Unions representing Boston firefighters and Boston police superior officers and detectives say they are seeking a restraining order to block the city from mandating Covid-19 vaccinations without a contract agreement giving union members something in return for what they say is a change in working conditions.
Local 718, which represents firefighters, says it is specifically seeking a return to a policy, negotiated with then acting Mayor Kim Janey earlier this year, that lets union members choose between vaccination or weekly Covid-19 testing. The Boston Police Superior Officers Federation and the Boston Police Detectives Benevolent Association are also a party to the suit, which the unions say they filed in Suffolk Superior Court today.
Earlier this month, Mayor Wu announced a new policy under which all city workers would have to get at least one Covid-19 shot by Jan. 15 - and a second by Feb. 15, unless they get the one-shot Johnson & Johnson vaccine - or face unpaid leave or termination. Her policy eliminates the testing alternative.

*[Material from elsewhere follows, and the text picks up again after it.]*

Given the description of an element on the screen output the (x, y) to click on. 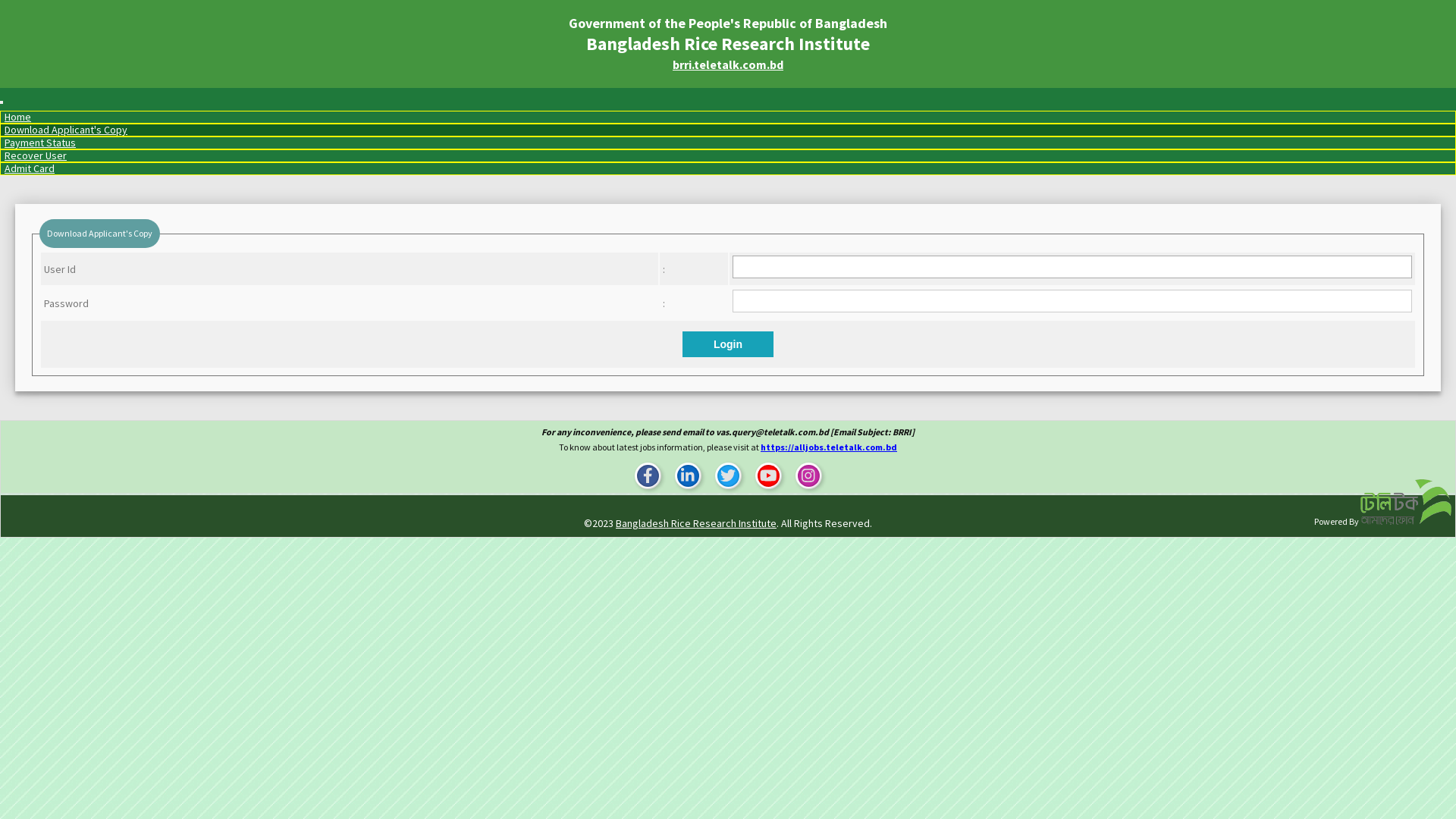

In a statement, Local 718 said:
Local 718 has consistently supported the City's efforts to maintain safety for employees and the public through this pandemic. However, Local 718 has also consistently maintained that any policy related to vaccinations as a condition of employment must be negotiated with the union. To that end, Local 718 and the City worked out an agreement several months ago that allows fire fighters who are uncomfortable receiving a vaccine, to choose a regular testing option.
The union emphasized it is bringing its case strictly as a collective-bargaining issue and not challenging the constitutionality of the mandate or the worthiness of vaccines.
A 1905 Supreme Court decision, involving a Cambridge minister, upheld the rights of governments to impose vaccination requirements in a public-health crisis and has been cited consistently by both state and federal courts in striking down constitutional challenges to anti-Covid-19 efforts.
However, the unions might have a struggle convincing a judge to overturn the mandate on collective-bargaining reasons as well. In recent months, both state troopers in state court and prison guards in federal court challenged similar state mandates on collective-bargaining rights as well, but both lost after judges concluded public-health concerns related to a potentially deadly virus outweighed the bargaining issues.
In the corrections-officer case, a federal judge concluded that both the state troopers and the prison guards "frame the public interest too narrowly, by focusing on its members to the exclusion of everyone else."
Separately, a group of disaffected Boston first responders who are questioning the validity of both the mandate and the vaccine and who reject the idea of any bargaining with the city over vaccinations are planning their own protest efforts to block a mandate, in part on religious grounds, in part to battle what it claims are tyrannical would-be dictators in government.